- Task description:
An exact copy of every entry is needed, with no images.
--- START ---
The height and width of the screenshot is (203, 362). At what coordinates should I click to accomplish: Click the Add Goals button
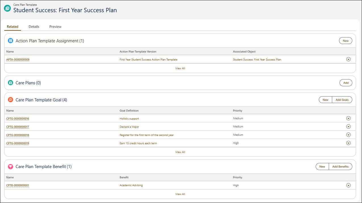point(342,100)
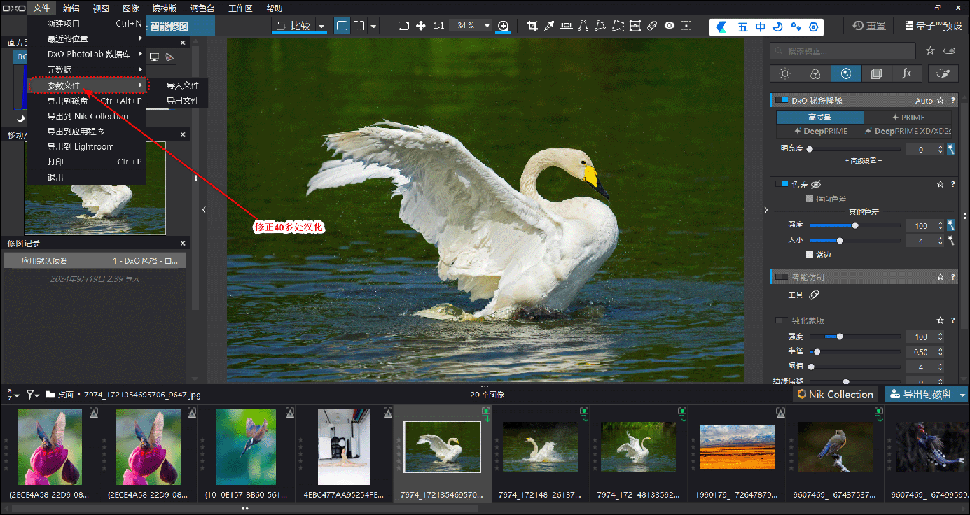Select the orange landscape thumbnail
Image resolution: width=970 pixels, height=515 pixels.
click(x=737, y=447)
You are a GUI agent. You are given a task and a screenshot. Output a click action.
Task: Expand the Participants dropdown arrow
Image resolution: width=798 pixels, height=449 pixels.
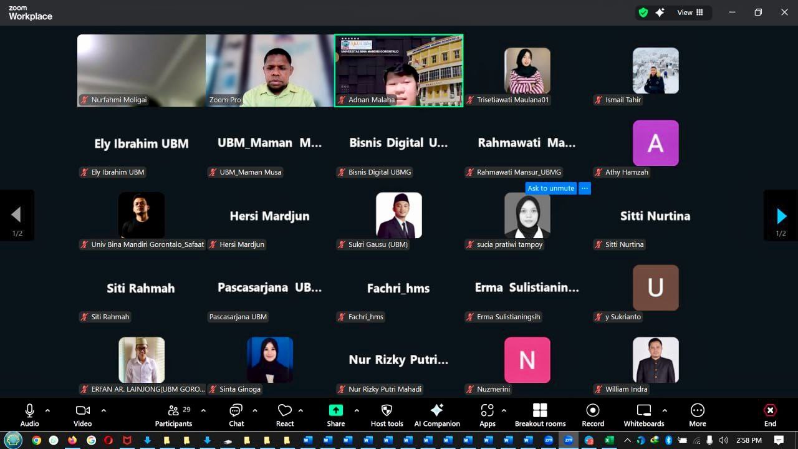click(x=202, y=412)
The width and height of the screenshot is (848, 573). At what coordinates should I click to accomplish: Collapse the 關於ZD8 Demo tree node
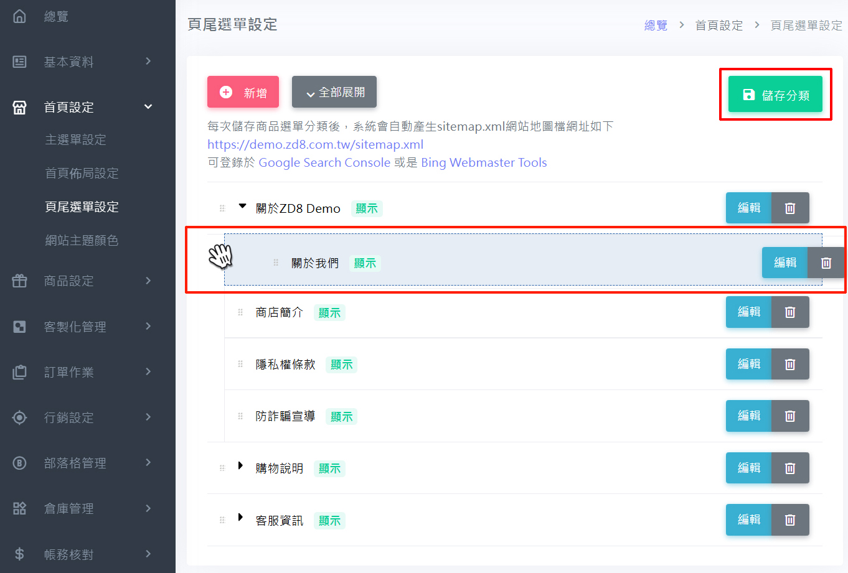pyautogui.click(x=243, y=207)

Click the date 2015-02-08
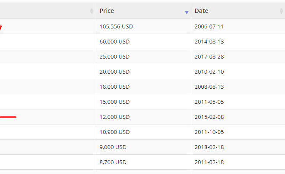click(209, 117)
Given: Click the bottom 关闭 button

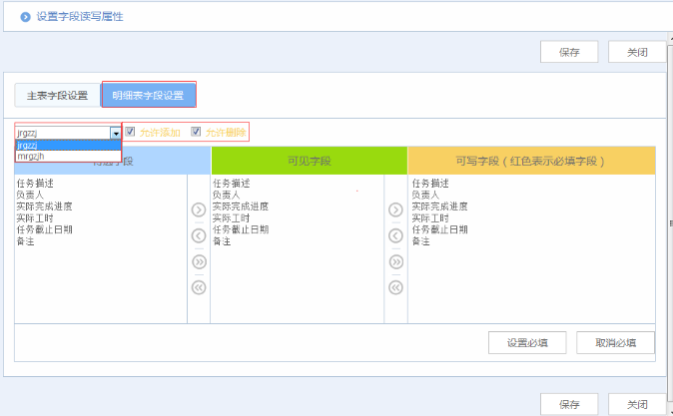Looking at the screenshot, I should pos(637,404).
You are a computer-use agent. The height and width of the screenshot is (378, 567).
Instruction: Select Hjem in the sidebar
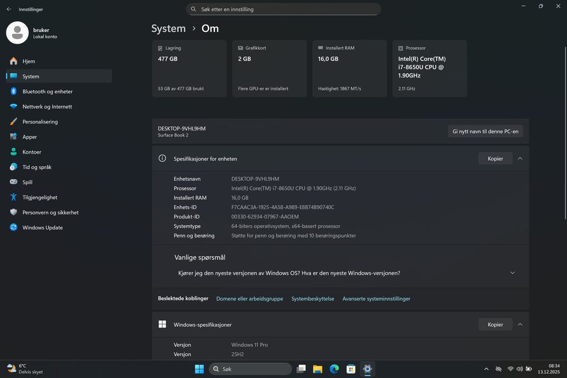click(x=28, y=61)
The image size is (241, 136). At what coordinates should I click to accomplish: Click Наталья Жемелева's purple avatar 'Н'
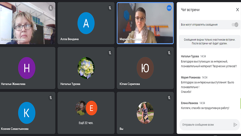[x=27, y=68]
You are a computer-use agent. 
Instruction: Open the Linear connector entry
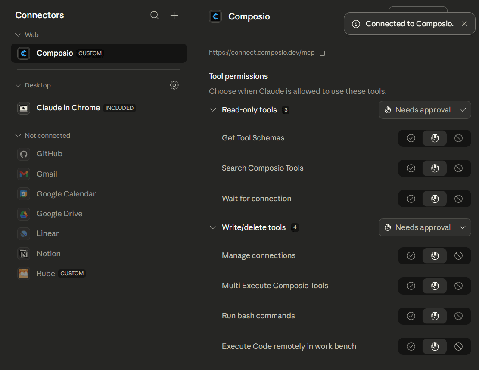click(x=47, y=233)
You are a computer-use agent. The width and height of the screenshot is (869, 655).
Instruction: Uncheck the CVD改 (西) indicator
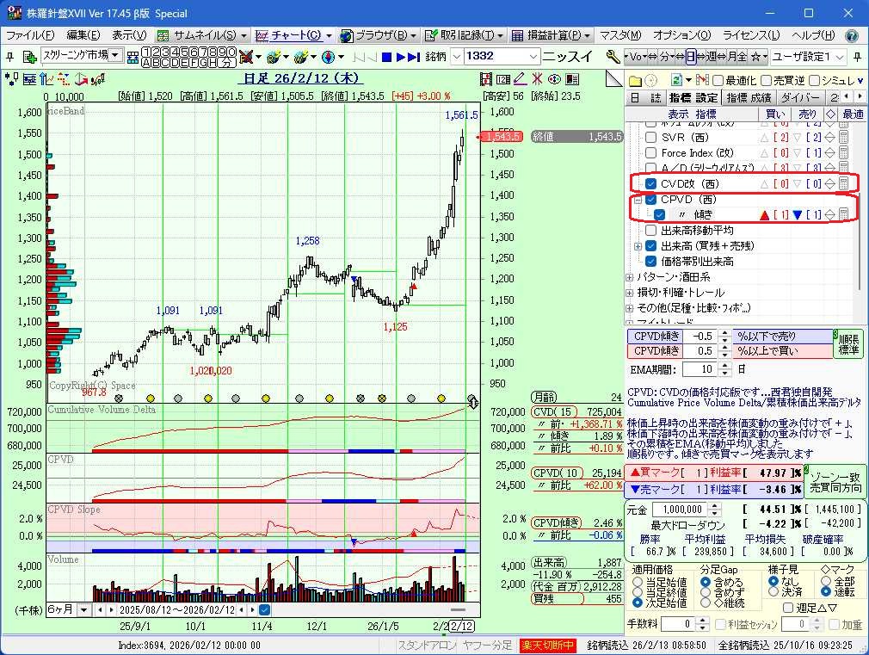651,183
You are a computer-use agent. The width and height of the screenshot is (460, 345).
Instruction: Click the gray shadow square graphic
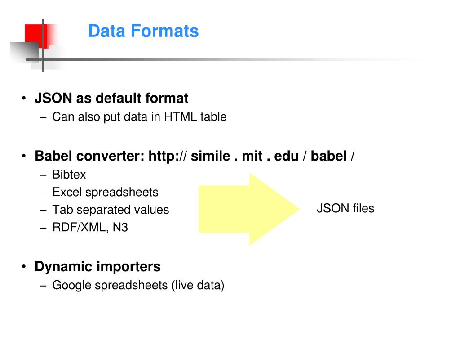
--- END ---
- Result of this exercise:
The height and width of the screenshot is (203, 362). At what coordinates should I click to accomplish: Click the Add Goals button
point(342,100)
Select the orange landscape thumbnail
Image resolution: width=970 pixels, height=515 pixels.
click(x=737, y=447)
You are a GUI agent. You are given a task and a screenshot. Output a click action.
Task: Expand the Participants dropdown arrow
Image resolution: width=798 pixels, height=449 pixels.
click(x=202, y=412)
The width and height of the screenshot is (848, 573). At what coordinates should I click to accomplish: Collapse the 關於ZD8 Demo tree node
pyautogui.click(x=243, y=207)

Click the date 2015-02-08
click(209, 117)
Given: Click the bottom 关闭 button

Looking at the screenshot, I should pos(637,404).
You are a computer-use agent. The height and width of the screenshot is (378, 567).
Instruction: Select Hjem in the sidebar
click(x=28, y=61)
The image size is (241, 136). At what coordinates should I click to accomplish: Click Наталья Жемелева's purple avatar 'Н'
[x=27, y=68]
You are a computer-use agent. 
Instruction: Open the Linear connector entry
click(x=47, y=233)
You are a computer-use agent. The width and height of the screenshot is (869, 655).
Instruction: Uncheck the CVD改 (西) indicator
651,183
You are a computer-use agent. The width and height of the screenshot is (460, 345).
Instruction: Click the gray shadow square graphic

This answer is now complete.